- DATA FOR THIS TASK
==========

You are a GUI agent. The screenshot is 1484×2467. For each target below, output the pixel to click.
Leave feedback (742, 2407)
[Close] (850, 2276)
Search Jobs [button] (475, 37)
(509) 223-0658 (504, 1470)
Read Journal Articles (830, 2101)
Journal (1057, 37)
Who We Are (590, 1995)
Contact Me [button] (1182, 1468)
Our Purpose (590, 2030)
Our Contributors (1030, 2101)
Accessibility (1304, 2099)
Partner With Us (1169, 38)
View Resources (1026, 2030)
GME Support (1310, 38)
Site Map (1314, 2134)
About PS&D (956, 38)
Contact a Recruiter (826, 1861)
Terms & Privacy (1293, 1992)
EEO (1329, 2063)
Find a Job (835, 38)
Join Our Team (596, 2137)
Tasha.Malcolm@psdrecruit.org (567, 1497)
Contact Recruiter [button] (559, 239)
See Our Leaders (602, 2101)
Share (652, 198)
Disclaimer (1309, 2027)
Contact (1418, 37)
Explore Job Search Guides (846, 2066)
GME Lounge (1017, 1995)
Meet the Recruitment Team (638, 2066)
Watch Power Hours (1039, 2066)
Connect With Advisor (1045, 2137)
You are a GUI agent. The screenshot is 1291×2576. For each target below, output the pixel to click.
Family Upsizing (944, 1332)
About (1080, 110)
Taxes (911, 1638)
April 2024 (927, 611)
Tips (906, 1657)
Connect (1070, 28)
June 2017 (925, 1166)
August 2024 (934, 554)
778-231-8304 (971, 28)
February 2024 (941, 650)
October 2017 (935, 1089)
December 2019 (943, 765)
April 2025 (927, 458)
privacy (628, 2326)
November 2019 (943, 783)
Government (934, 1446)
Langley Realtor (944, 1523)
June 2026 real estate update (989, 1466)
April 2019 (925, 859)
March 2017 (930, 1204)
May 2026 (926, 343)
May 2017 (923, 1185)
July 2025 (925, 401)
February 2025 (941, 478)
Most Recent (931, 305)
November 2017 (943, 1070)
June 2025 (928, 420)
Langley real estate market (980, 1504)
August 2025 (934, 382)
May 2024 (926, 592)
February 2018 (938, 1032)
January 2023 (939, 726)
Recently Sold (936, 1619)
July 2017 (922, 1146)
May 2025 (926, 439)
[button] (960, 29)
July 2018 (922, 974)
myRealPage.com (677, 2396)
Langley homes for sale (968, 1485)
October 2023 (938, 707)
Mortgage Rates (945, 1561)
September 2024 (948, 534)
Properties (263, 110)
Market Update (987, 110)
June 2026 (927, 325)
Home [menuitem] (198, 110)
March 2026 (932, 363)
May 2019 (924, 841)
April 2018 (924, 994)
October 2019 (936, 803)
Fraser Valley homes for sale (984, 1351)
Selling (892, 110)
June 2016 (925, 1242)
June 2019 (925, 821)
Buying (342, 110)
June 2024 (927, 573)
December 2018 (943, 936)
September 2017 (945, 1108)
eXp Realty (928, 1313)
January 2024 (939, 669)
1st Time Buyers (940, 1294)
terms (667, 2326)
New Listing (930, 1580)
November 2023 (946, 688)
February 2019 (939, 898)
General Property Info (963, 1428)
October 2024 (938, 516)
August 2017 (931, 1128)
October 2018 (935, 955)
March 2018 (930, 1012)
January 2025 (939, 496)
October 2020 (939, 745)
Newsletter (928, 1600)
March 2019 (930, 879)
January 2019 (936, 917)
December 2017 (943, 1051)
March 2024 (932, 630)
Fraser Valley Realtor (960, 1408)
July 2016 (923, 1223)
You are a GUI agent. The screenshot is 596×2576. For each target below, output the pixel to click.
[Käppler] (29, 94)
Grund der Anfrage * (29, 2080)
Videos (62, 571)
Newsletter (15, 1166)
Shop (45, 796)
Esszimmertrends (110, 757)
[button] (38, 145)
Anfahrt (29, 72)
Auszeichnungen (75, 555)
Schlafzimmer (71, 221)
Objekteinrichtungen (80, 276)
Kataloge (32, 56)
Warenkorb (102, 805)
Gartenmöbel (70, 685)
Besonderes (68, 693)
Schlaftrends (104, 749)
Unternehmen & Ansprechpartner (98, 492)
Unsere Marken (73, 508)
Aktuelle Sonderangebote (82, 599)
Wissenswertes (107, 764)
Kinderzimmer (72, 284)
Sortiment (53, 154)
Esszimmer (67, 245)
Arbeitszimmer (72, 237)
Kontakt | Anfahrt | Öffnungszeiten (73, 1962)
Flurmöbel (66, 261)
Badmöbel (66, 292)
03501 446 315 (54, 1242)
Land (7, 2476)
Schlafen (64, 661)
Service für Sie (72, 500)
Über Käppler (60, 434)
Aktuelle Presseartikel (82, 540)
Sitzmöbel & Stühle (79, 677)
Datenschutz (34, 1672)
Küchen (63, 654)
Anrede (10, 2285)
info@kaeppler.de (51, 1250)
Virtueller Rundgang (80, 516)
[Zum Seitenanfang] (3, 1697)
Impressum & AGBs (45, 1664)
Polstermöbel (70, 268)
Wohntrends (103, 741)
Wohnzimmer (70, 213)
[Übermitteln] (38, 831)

==========

- WHAT IS NEEDED
From the line that contains "Flurmöbel (66, 261)" down to the last line of the material above, copy every line word for word, both ends included.

- TASK RESPONSE
Flurmöbel (66, 261)
Badmöbel (66, 292)
03501 446 315 (54, 1242)
Land (7, 2476)
Schlafen (64, 661)
Service für Sie (72, 500)
Über Käppler (60, 434)
Aktuelle Presseartikel (82, 540)
Sitzmöbel & Stühle (79, 677)
Datenschutz (34, 1672)
Küchen (63, 654)
Anrede (10, 2285)
info@kaeppler.de (51, 1250)
Virtueller Rundgang (80, 516)
[Zum Seitenanfang] (3, 1697)
Impressum & AGBs (45, 1664)
Polstermöbel (70, 268)
Wohntrends (103, 741)
Wohnzimmer (70, 213)
[Übermitteln] (38, 831)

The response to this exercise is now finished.